## Work instructions
- 1) Answer these questions from the passage on what it means to be human.
(a) According to the passage, what can't you know unless you know why it was made?
(b) Which days of creation consisted of God's filling work?
(c) The crowning moment transforms the creation from what to what?
- 2) Write out the part of the passage on what it means to be human starting with "Is it true that" and going on through "learn this morning.".

## Provided passage

What does it mean to be human? That may sound like a big, abstract, question. But while it absolutely is big, it’s not as abstract as it sounds. I would suggest that underneath many of today’s simmering (or boiling) controversies are assumptions about the answer to this question. “What does it mean to be human?” And those assumptions need to be examined.

Is it true that self expression is a core value, an important part of being a fulfilled human being? Does freedom truly mean having the ability to do whatever you want, or is there a definition of freedom that has more to do with fullness and joy? 

We can’t plumb those questions at depth today. But to think about them intelligently, and biblically, we need a foundation. We need to know the origin story. You can’t know what something is for unless you know why it was made. And that’s what we’ll learn this morning.

We left off last week in the middle of day six of creation. We had read how God formed the world in days 1-3, creating the universe as we know it - and very likely created the world beyond what we can currently know - in those first three days. Then days 4-6 consisted of God’s filling work in creation. He made the sun, the moon, and the stars. He made the fish in the water below, the birds in the air above. He made every kind of creature that lives and crawls on the face of the earth. But then there comes the crowning moment in the creation story, the moment which will transform the creation from “good” to “very good.”

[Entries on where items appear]
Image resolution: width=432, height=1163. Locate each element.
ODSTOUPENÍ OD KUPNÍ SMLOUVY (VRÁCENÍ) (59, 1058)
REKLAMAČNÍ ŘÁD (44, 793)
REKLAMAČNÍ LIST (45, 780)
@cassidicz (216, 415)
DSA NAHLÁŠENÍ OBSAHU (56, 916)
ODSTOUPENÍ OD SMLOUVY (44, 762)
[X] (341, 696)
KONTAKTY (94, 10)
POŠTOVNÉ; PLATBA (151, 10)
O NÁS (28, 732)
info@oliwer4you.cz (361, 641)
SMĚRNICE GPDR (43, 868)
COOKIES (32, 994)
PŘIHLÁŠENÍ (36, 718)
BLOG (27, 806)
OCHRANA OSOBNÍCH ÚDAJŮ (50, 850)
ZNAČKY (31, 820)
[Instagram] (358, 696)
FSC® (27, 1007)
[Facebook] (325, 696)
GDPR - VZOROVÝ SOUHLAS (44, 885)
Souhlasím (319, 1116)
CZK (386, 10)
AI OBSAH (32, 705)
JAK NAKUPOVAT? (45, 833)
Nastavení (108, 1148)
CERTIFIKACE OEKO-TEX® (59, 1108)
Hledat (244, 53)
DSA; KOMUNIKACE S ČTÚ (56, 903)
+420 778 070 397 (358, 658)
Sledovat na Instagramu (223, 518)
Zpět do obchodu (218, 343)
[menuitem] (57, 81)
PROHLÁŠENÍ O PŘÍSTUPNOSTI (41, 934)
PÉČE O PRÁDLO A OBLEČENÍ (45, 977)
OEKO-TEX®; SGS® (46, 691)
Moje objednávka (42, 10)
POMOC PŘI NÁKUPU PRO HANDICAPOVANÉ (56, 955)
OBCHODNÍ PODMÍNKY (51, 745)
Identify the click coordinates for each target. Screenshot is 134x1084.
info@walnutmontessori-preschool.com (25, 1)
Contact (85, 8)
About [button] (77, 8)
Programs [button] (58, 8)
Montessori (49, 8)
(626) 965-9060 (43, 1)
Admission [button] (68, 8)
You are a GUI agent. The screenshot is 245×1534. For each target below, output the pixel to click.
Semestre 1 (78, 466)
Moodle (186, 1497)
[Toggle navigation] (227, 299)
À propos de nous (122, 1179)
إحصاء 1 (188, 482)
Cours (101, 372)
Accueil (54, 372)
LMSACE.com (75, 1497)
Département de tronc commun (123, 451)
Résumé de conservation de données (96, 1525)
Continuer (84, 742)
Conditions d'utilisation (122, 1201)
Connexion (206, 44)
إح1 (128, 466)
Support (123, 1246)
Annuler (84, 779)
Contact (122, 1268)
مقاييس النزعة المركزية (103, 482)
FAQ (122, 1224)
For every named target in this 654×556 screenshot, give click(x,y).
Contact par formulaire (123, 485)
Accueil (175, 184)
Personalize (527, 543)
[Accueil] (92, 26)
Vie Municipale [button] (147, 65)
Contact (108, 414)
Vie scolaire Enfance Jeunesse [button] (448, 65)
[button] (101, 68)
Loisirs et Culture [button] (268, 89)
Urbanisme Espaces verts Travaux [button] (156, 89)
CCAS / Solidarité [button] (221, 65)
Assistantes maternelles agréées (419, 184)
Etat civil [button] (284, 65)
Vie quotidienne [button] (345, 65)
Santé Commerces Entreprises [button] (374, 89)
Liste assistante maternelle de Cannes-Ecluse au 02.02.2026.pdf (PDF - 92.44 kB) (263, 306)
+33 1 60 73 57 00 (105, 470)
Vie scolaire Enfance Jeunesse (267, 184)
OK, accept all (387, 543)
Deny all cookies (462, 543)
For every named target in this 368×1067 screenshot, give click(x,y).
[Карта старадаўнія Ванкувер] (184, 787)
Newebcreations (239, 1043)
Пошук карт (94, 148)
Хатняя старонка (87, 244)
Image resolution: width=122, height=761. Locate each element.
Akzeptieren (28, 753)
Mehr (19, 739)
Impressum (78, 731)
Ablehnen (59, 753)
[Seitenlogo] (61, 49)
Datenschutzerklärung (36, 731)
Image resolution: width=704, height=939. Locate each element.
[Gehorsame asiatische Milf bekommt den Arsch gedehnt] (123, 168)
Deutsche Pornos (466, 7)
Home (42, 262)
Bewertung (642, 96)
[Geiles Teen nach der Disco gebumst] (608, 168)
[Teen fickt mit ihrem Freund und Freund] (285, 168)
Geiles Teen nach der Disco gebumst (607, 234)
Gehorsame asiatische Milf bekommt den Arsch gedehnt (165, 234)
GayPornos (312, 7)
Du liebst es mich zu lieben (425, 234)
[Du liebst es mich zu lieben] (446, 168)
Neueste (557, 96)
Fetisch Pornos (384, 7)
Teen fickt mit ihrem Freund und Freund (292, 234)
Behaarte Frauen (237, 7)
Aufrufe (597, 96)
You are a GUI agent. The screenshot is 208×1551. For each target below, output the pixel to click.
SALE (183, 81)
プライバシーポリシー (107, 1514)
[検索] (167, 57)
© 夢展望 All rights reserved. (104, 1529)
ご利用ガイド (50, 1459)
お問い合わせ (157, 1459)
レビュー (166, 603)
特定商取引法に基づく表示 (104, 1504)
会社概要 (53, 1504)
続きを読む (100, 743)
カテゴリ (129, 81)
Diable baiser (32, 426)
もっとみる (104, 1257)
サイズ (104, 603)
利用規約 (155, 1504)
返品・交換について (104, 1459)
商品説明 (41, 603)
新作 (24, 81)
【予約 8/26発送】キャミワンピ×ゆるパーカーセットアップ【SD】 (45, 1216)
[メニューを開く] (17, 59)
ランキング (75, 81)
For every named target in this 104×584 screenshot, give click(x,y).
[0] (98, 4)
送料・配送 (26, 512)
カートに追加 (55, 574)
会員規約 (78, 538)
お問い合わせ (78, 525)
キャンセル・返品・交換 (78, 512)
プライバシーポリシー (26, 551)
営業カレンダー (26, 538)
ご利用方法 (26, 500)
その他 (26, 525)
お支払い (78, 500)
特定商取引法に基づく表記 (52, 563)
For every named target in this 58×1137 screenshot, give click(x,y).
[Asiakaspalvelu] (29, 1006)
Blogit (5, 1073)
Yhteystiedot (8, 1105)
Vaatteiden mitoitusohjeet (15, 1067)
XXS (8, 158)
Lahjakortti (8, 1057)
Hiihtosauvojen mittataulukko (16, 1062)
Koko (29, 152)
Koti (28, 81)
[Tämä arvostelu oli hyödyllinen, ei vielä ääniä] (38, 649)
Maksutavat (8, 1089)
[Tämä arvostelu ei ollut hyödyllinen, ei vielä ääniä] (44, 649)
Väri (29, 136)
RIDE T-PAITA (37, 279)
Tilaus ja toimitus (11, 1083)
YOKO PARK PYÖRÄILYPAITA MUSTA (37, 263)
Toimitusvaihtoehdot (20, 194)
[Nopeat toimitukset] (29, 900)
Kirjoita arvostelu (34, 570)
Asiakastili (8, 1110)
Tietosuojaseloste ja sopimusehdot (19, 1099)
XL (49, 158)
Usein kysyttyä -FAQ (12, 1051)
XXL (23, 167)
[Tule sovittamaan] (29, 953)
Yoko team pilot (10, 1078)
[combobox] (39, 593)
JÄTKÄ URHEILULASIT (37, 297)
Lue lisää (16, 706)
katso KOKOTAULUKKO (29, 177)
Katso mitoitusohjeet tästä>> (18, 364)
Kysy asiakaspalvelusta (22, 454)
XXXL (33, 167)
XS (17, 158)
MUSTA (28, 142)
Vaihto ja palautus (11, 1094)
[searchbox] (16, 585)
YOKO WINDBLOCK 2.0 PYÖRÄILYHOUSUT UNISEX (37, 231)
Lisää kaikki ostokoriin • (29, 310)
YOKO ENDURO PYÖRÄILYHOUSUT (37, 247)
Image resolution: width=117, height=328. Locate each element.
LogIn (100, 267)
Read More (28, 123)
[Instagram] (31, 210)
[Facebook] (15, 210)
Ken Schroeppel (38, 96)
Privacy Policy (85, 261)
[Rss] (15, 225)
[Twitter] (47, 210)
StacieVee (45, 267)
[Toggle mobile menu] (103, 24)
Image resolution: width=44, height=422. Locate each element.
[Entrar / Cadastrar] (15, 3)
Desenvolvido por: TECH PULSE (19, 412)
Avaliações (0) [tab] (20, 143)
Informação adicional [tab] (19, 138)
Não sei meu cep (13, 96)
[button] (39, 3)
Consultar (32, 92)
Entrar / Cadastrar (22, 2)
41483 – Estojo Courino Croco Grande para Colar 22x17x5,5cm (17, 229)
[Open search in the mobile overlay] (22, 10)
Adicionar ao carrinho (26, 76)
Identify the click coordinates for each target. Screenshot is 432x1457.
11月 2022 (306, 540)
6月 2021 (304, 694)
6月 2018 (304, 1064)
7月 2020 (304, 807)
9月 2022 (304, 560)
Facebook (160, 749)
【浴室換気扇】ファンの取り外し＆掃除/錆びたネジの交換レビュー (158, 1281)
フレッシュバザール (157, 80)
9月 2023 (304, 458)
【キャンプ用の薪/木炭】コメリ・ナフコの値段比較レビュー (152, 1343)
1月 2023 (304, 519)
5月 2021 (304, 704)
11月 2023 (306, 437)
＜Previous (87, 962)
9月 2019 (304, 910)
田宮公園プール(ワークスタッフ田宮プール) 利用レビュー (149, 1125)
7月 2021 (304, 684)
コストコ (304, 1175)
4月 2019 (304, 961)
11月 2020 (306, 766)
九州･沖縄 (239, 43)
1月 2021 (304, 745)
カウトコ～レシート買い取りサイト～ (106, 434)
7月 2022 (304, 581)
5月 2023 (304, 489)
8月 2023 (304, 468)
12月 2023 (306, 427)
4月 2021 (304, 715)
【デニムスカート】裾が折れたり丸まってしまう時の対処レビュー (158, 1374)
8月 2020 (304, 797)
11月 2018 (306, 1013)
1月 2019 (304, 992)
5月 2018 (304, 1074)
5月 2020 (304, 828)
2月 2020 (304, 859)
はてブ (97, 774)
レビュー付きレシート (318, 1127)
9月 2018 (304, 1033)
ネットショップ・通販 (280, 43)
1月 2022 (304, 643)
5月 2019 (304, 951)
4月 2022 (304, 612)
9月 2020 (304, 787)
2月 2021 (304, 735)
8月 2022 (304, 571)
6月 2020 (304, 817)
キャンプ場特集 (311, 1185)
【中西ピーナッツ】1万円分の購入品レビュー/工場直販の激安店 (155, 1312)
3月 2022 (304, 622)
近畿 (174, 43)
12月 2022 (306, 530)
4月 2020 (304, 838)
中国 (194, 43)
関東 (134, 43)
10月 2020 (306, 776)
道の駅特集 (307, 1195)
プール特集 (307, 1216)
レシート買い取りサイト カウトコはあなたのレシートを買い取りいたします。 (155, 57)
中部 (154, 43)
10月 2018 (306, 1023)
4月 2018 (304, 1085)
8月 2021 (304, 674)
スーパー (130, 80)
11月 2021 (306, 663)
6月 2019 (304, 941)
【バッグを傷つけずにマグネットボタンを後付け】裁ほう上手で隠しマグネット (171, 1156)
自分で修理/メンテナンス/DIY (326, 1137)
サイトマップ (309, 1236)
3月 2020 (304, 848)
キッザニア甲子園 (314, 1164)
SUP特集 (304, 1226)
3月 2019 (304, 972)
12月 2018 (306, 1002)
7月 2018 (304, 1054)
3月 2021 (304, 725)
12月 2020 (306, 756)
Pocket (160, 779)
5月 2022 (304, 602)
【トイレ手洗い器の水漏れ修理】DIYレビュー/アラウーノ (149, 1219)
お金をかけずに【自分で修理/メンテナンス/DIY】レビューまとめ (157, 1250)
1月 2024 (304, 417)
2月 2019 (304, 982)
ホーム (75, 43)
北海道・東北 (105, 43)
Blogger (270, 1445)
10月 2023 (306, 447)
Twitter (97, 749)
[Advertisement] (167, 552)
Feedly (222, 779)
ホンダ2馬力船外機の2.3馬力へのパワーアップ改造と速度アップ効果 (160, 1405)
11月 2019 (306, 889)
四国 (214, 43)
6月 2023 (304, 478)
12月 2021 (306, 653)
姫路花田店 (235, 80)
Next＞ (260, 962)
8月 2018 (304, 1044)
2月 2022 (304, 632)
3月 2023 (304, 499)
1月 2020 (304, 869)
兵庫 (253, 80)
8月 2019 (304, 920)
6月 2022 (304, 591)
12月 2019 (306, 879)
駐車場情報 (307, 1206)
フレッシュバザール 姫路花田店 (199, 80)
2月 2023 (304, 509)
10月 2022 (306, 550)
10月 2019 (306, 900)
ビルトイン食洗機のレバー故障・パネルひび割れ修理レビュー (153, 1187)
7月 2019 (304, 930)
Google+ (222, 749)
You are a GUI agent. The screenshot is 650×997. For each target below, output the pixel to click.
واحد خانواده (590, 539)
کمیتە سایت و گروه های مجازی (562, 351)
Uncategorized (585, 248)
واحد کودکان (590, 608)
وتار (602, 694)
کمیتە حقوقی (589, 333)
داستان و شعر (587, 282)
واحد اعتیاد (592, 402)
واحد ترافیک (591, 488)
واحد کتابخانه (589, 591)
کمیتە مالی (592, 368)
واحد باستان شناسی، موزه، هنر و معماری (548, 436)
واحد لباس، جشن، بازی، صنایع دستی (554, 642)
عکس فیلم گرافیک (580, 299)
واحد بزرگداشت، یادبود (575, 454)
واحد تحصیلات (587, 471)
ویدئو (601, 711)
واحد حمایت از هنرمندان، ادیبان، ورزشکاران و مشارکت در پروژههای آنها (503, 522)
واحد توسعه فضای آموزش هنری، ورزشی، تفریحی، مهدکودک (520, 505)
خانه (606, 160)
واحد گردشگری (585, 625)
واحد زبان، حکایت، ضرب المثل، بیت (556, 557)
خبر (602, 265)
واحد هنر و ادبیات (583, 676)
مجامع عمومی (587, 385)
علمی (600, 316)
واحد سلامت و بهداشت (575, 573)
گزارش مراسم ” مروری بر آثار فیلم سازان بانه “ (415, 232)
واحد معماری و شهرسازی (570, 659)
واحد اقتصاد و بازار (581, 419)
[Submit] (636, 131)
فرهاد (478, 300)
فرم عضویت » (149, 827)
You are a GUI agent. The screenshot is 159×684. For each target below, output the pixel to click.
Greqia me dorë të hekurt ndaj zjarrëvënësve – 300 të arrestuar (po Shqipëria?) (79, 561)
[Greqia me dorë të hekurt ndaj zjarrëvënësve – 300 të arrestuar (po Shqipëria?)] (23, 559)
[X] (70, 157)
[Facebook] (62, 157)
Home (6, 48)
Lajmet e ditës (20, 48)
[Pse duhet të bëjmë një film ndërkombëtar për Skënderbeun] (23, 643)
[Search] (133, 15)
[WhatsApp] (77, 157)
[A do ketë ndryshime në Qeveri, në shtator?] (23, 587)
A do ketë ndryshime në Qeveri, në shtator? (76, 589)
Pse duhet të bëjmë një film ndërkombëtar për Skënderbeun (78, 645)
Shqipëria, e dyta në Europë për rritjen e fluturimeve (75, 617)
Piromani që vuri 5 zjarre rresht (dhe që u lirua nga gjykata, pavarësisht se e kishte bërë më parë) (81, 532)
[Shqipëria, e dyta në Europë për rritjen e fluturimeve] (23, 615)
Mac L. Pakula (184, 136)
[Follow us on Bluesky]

## Replies
- 1)
(a) What something is for.
(b) Days 4-6.
(c) From "good" to "very good."

- 2)
Is it true that self expression is a core value, an important part of being a fulfilled human being? Does freedom truly mean having the ability to do whatever you want, or is there a definition of freedom that has more to do with fullness and joy? 

We can’t plumb those questions at depth today. But to think about them intelligently, and biblically, we need a foundation. We need to know the origin story. You can’t know what something is for unless you know why it was made. And that’s what we’ll learn this morning.